Je suis aussi très sensible aux problèmes d’accueil des sans-abris et des migrants, aux enfants vivant dans la rue aussi ; une centaine d'enfants n'ont pas eu de véritable toit l’hiver dernier à Grenoble. Le numéro d’appel d’urgence, le 115, a dû refuser sans arrêt de l’aide aux appelants, les places d’accueil manquant cruellement. Les écoutants sont obligés de répondre par la négative à 98 pour cent des appels de détresse. Chaque jour, le 115 de l'Isère reçoit entre 60 et 150 appels. C'est un véritable drame social et humain.

En outre, je suis préoccupée par le fait que le Gouvernement reste sourd à la réalité suivante : quatre-vingt-deux pour cent (82 %) des Français sont favorables à l’accueil des migrants sur notre sol, par exemple dans des familles d’accueil volontaires. Rien ne se fait dans ce sens ou alors du bout des lèvres. J'ai par exemple compris que c'était "politiquement correct" d'aider une famille de réfugiés dans une commune ; j'ai entendu ceci de la bouche d'une élue d'une commune iséroise. "Cela fait bien politiquement, tu comprends". On prête un logement, on laisse les bénévoles faire le boulot et puis tout le monde est content. Et toutes les autres familles de réfugiés et de demandeurs d'asile : celles qui restent sur le pavé, celles qui pourraient trouver refuge chez des français généreux et ouvrant leur porte ?

Pourtant, sachez que l’État français donne de l’argent aux migrants lorsqu’ils ont le droit de rester sur notre sol comme réfugiés, et aussi en attendant d'avoir un statut de réfugié, mais personne ne se dit : « Tiens, tel migrant pourrait donner une partie de ce qu’il reçoit à une famille d’accueil et ainsi, nombre de familles accepterait de recevoir ce migrant afin qu'il ait un toit et qu'il soit mieux intégré dans notre pays."

Puisque le demandeur d’asile touche trois cent quarante-trois euros par mois (343), aide appelée allocation ATA et donnée lorsqu'il n'y a pas de place d’hébergement offert par l’État, je propose qu’il reverse à une famille l'aidant à favoriser son insertion en France deux-cent cinquante euros par mois (250) pour les divers frais d'accueil, de nourriture et d'hébergement. Car rappelons-nous que les plus grands coeurs sont ceux des plus pauvres et des moins riches. 

Je propose aussi que la Mairie de commune de chaque famille d'accueil de réfugié ou demandeur d'asile reverse cent euros par mois d’hébergement à cette famille, sachant que les Mairies reçoivent une aide de mille euros par migrant reçu dans la commune. Cela permettrait de trouver une logique équitable et de résoudre le problème de l’accueil dans notre pays. En sachant que chaque famille candidate serait suivie régulièrement par un passage d’éducateurs et de psychologues.
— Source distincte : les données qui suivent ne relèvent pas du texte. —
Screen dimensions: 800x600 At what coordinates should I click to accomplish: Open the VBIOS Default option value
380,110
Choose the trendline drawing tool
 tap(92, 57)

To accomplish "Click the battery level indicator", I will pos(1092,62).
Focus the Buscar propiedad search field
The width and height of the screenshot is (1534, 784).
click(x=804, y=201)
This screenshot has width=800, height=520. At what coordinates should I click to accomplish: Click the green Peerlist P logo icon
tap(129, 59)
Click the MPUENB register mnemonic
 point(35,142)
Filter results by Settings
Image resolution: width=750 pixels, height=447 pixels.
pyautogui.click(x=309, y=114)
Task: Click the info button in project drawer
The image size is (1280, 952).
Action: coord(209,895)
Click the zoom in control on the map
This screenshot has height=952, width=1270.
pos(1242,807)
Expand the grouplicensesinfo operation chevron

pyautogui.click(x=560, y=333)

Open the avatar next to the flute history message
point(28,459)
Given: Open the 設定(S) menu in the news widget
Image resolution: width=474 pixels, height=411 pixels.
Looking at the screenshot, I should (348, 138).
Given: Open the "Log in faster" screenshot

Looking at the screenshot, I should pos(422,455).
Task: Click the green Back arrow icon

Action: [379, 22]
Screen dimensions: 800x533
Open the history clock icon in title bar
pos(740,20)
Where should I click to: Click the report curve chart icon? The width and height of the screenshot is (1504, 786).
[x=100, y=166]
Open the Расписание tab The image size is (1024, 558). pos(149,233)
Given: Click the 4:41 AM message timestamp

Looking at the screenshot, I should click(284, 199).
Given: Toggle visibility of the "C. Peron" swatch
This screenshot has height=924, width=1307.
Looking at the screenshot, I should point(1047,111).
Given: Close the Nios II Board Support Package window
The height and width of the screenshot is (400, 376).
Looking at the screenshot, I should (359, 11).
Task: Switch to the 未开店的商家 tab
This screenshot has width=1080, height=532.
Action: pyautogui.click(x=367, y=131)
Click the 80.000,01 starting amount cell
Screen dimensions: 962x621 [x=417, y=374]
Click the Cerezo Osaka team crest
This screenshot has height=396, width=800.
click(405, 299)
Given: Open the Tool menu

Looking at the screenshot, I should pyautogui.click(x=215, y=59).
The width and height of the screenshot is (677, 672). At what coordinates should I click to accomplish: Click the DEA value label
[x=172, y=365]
Il faut savoir que le migrant demandeur d’asile ne reçoit, s’il est en Centre d’accueil, que trois euros par jour. Cela signifie que le reste de son aide ATA revient au Centre d’hébergement, soit 250 euros. Alors pourquoi ne pas faire la même chose avec des familles d’accueil pouvant proposer un accueil à la maison ? Je vous rappelle que le coût de l’hébergement des demandeurs d’asile est estimé à 350 millions d’euros par an, alors si on en est là, à voir des personnes croupir dans la rue ou dans des bidonvilles de fortune près des grandes villes, c’est que l’État a peur politiquement de s’engager face à des partis xénophobes et nationalistes.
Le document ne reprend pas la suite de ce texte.